**Directive:**
Please rewrite the items as a numbered list, from the start through the line containing "pyautogui.click(x=139, y=527)", leaving out any blank lines.

**** Supplied entries ****

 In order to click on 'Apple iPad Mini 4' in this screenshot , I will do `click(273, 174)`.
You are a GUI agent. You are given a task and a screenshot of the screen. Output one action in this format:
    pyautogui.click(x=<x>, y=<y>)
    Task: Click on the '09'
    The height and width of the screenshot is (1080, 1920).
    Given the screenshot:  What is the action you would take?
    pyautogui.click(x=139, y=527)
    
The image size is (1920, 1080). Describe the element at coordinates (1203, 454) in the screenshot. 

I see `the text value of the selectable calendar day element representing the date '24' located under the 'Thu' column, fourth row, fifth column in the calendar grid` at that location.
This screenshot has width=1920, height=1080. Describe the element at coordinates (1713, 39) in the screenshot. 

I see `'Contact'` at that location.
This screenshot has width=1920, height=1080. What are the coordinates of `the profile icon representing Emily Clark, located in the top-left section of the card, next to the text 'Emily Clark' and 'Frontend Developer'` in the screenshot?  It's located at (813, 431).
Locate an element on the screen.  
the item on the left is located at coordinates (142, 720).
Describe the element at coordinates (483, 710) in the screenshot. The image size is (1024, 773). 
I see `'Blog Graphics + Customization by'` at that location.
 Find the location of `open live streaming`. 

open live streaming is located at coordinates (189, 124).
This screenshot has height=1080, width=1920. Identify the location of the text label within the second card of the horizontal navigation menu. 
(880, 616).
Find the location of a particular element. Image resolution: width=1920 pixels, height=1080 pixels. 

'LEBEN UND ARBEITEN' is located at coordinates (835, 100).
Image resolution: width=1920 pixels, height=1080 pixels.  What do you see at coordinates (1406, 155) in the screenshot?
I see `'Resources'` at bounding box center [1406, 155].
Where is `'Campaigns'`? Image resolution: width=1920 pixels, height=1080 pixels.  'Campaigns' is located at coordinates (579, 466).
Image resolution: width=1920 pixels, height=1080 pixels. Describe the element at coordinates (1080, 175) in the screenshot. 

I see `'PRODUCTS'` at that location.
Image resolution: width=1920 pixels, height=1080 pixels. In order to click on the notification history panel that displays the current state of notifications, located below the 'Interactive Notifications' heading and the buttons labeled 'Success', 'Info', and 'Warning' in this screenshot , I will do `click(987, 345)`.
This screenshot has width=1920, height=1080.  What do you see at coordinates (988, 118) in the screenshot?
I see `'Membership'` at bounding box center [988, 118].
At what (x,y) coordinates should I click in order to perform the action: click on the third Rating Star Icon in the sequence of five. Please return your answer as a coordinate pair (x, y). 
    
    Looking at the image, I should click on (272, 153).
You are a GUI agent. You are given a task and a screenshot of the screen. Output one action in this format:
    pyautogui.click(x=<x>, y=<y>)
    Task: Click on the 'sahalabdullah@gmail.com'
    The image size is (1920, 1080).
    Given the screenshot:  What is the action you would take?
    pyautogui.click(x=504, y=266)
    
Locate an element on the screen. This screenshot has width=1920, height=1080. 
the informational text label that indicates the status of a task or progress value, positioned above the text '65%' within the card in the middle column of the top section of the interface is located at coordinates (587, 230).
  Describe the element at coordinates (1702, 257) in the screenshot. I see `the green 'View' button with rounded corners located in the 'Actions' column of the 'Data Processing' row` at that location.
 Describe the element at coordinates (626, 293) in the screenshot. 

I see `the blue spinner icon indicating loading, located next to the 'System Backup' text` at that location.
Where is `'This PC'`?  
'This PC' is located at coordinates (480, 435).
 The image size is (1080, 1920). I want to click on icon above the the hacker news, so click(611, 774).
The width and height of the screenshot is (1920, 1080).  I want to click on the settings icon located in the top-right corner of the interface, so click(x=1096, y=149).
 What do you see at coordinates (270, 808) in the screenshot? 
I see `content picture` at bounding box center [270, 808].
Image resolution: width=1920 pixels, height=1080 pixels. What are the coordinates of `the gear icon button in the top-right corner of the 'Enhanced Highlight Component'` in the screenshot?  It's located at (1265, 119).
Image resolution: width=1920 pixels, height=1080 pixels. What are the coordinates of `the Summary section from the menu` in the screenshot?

****

**Exercise output:**
1.  In order to click on 'Apple iPad Mini 4' in this screenshot , I will do `click(273, 174)`.
2. You are a GUI agent. You are given a task and a screenshot of the screen. Output one action in this format:
3.     pyautogui.click(x=<x>, y=<y>)
4.     Task: Click on the '09'
5.     The height and width of the screenshot is (1080, 1920).
6.     Given the screenshot:  What is the action you would take?
7.     pyautogui.click(x=139, y=527)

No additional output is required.